A farewell from the three musketeers: Justin, Scott, and Chris.
We can’t stop laughing about how we’re here now. As of September, Chris hadn’t opened InDesign in three years; Scott had zero writing experience; and Justin loathed delegating. We were all new—all unqualified. Oh, and the extent of our interactions between the three of us was a total of one Skype date. But 12 issues later we managed to have produced 12 decent issues. When we first met face-to-face in September, we had one week to put out our first paper. But instead of getting to work, we went golfing. This was the ultimate source for our qualifications: openness to friendship. We’d like to call it “iron sharpening iron,” but it was probably more like flannel yelling at/cuddling with camo. We each cared about very different things, but that forced us all to function at a higher standard and sometimes come down to meet in the middle. That seems to be how God likes to orchestrate things; He can’t do much with you while you’re comfortable.
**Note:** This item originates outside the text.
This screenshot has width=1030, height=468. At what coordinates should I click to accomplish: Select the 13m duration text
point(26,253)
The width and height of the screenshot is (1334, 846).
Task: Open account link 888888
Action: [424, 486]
It’s that pit in your stomach, the nervous barfing in the bathroom, the edge-of-your-seat bouncing that preps you for total transformation. As all of us students search for jobs this summer, some for four months and some forever, we start hesitantly updating our meagre resumes and doubtfully hypothesizing about holiday plans. It’s easy to wonder if God’s plan for your life becomes less powerful when you leave this place, but He’s only just getting started with you. Get excited about uncertainty!
1st year: Spent most days with high school friends instead of on campus. 2nd year: Spent most days on campus... playing videogames... instead of with university friends. 3rd year: Spent most days with university friends instead of getting to know my profs. 4th year: Spent most days getting to know profs instead of getting work experience. 5th year: Spent most days getting work experience instead of working on academics. 6th year: Spent most days working on academics...oh wait...nope, too late.
The best thing that happened to me was that “C,” because it reminded me that even grades are messy, and a clean life is either impossible or miserable or worse, dull.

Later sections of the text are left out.